Je l’accompagne à la porte, sans rien dire… la voilà hors de ma chambre, elle suit le long couloir, sans se retourner.  Elle sait que je l’accompagne des yeux et se retournera sans doute à l’angle.

Non, elle ne s’est pas retournée. Sa robe noire m’est apparue une dernière fois, ses pas se sont évanouis… adieu, mon incomparable !
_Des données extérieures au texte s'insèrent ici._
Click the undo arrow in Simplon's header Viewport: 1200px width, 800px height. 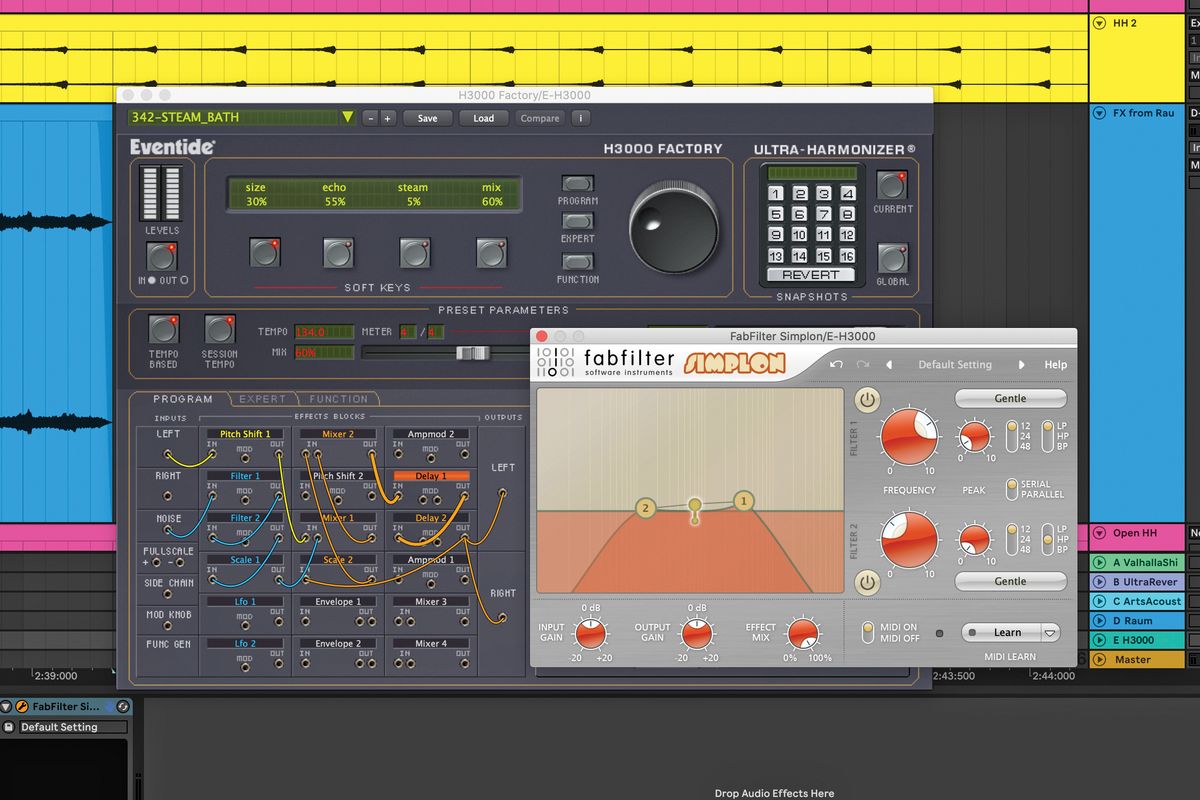click(838, 365)
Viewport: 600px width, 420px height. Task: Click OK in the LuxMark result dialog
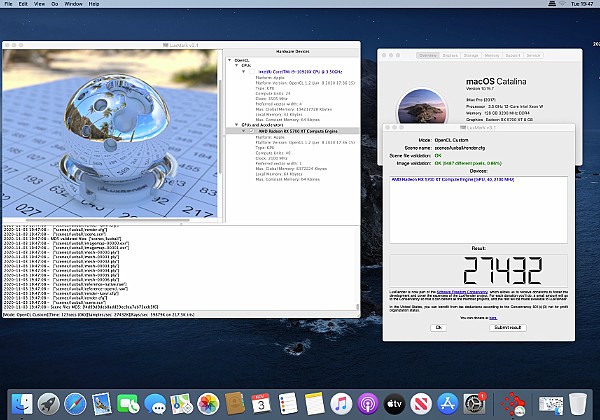[438, 327]
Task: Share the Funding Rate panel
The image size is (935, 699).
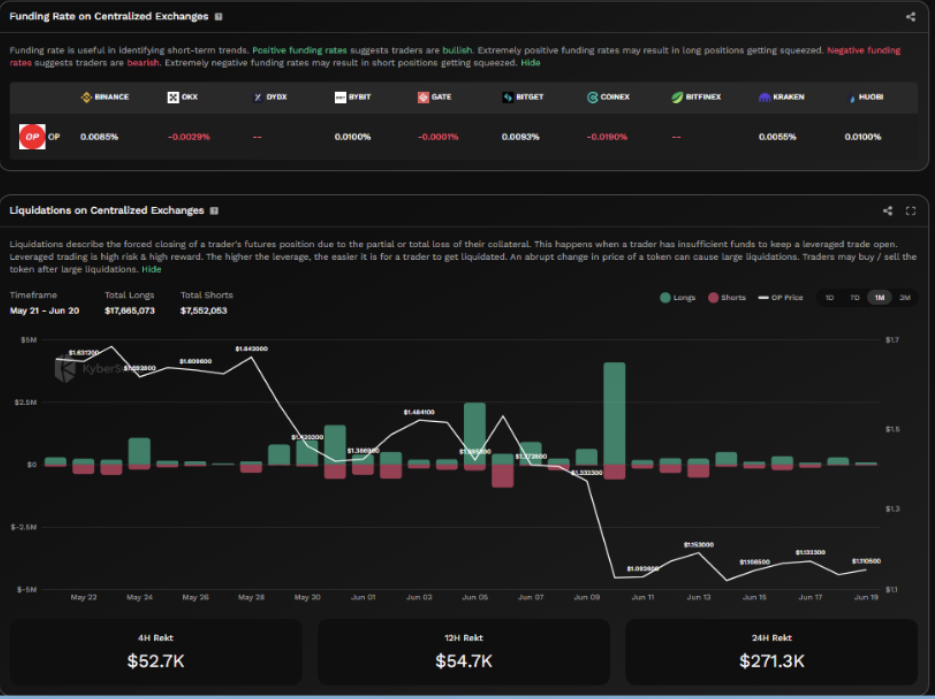Action: coord(910,17)
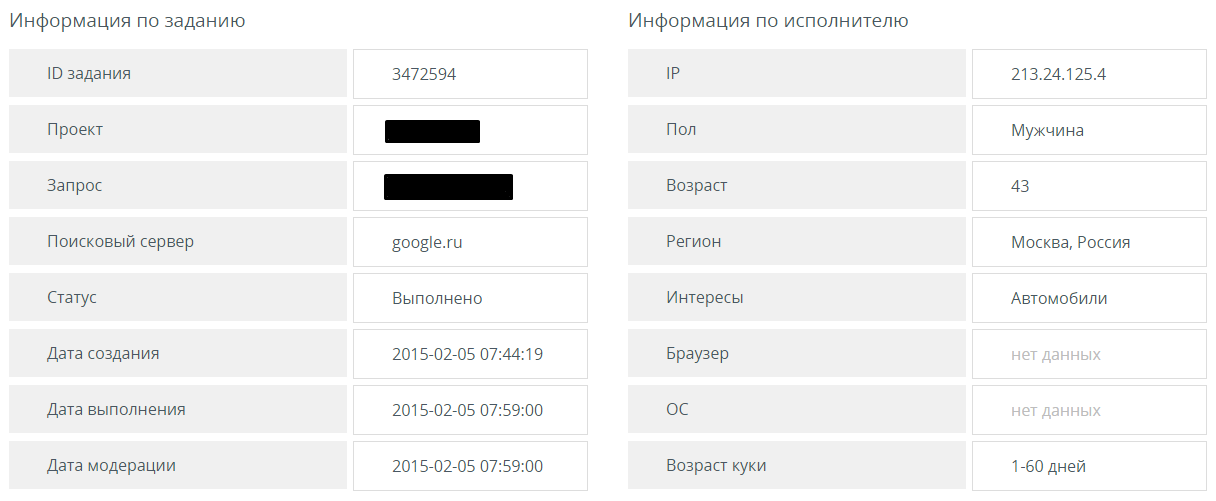Click the Мужчина gender value
Screen dimensions: 1216x501
[x=1047, y=130]
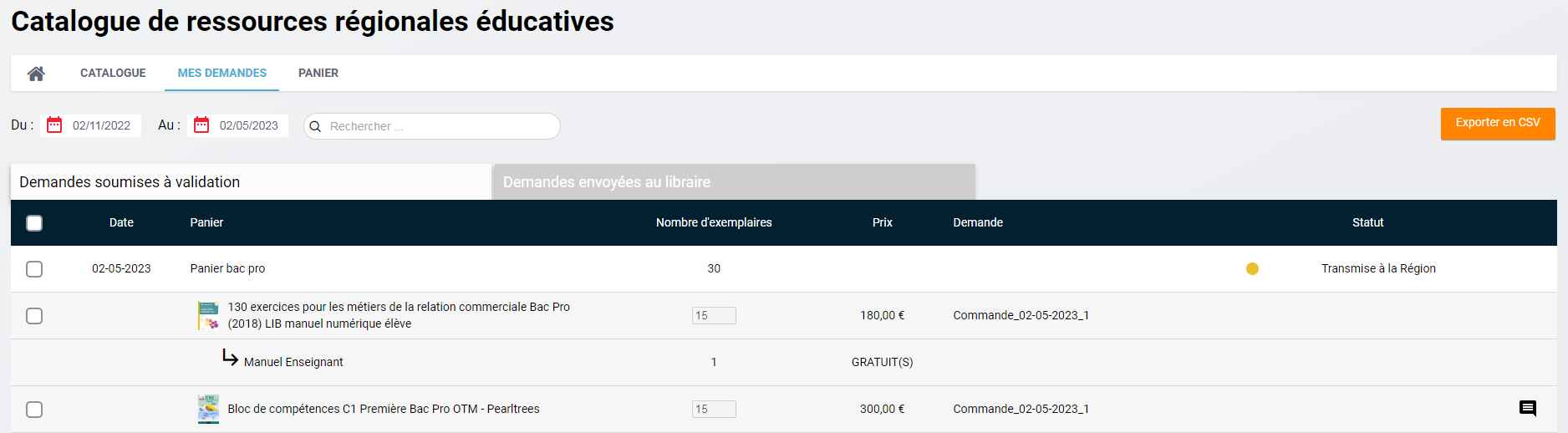Tick the Bloc de compétences row checkbox

pyautogui.click(x=34, y=410)
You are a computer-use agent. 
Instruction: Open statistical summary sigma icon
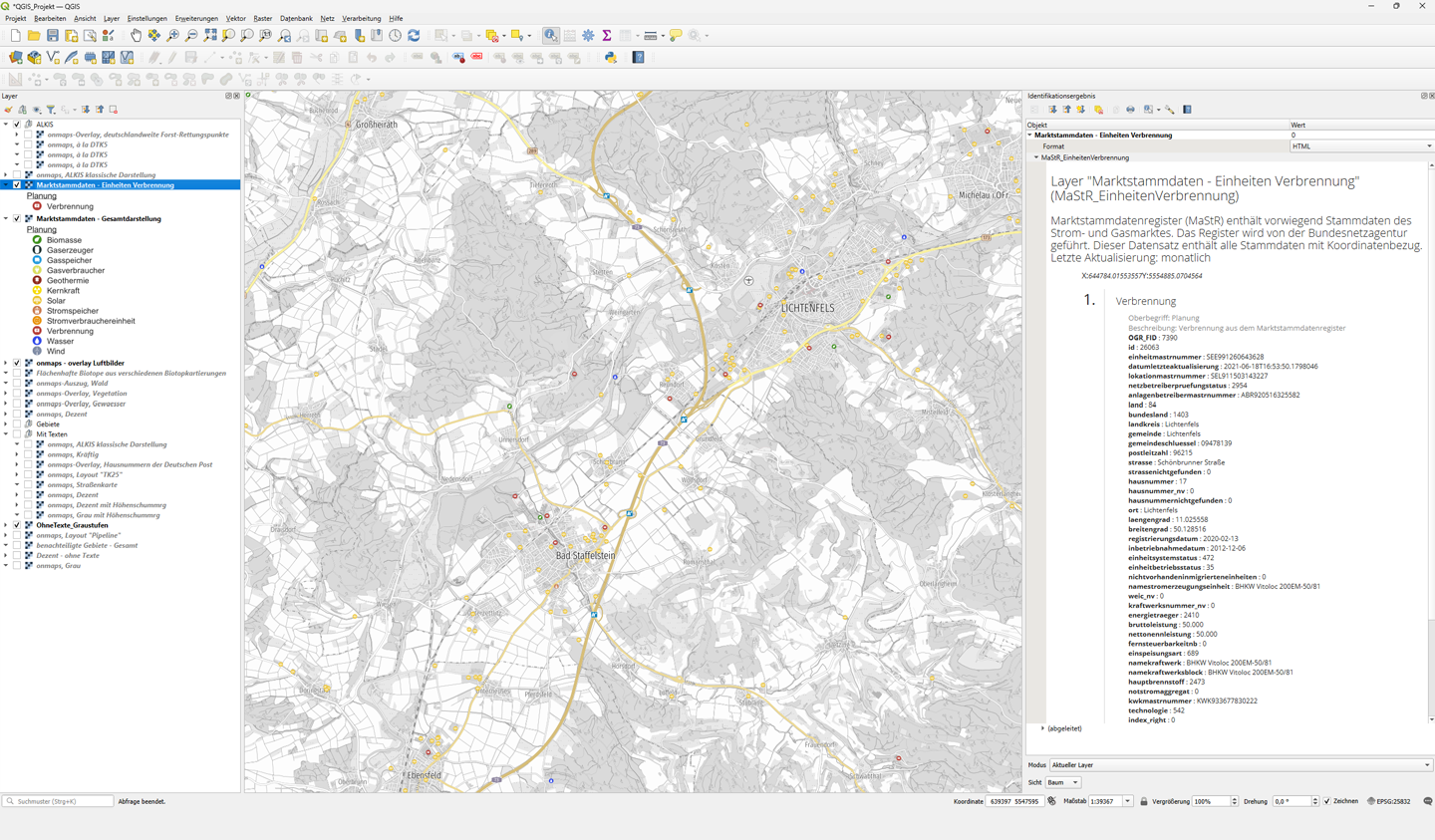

Si Stépanovitch fait partie de l’élite intellectuelle, Missaïl, de Ma vie fait partie de l’élite sociale qu’il méprise, en la considérant fausse et malhonnête. Au chagrin de sa famille et à l’étonnement de ses amis et connaissances, il veut changer de classe sociale, en devenant ouvrier, puisqu’il se considère sans aucun talent et ne veut pas devenir un parasite. Finalement il va rester en limbe, comme un martyre raté, ne réussissant à s’identifier avec aucune des deux catégories. Mais la paix de la vie banale qui était dans le fond son but existentiel est suggérée en final dans l’image quelque peu brouillée d’une famille toute faite : lui, une fille qui l’aime mais a honte de son mode de vie et sa petite nièce. Cette image est comme un faible espoir qu’il va ainsi trouver le code de vie qu’il a tant cherché, vu que :

…la question de faire le bien ou le mal, chacun la résout pour soi, sans attendre que l’humanité en arrive à la solution de cette question par la voie d’un développement progressif. 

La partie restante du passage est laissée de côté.